The earliest exotic plants to become established in the region came originally as packing material (often rough hay) in shipping crates or animal bedding material. Later, food, forage, and medicinal plants were introduced in support of the settlements (Carrier 1923). The introduction of exotic animals (especially hogs, cattle, and rats) also began at this time. These animals also have had a significant and permanent impact on the vegetation of the region.

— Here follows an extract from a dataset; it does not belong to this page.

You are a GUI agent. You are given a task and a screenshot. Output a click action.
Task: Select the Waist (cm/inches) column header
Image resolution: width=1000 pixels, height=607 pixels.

In June of 1527, a group of Spaniards, including Cabeza de Vaca, began a 10-year expedition from Florida along the gulf coast into Texas and on into the American Southwest (Cabeza de Vaca 1542). In his account of the journey, Cabeza de Vaca reported that: (1) the natives of Florida cultivated large quantities of corn; (2) palmetto was abundant and was used commonly for food, fiber, and fuel; and (3) extensive areas of heavy timber (almost certainly longleaf pine) were present with a considerable amount of large woody debris on the ground. The chronicles of other early Spanish explorers, such as Hernando de Soto and Ponce de Leon, contain similarly superficial accounts of the existing native vegetation. The first really useful and widely available information on the natural vegetation of the Southeast was not published until more than 200 years after the Spanish exploration of the region.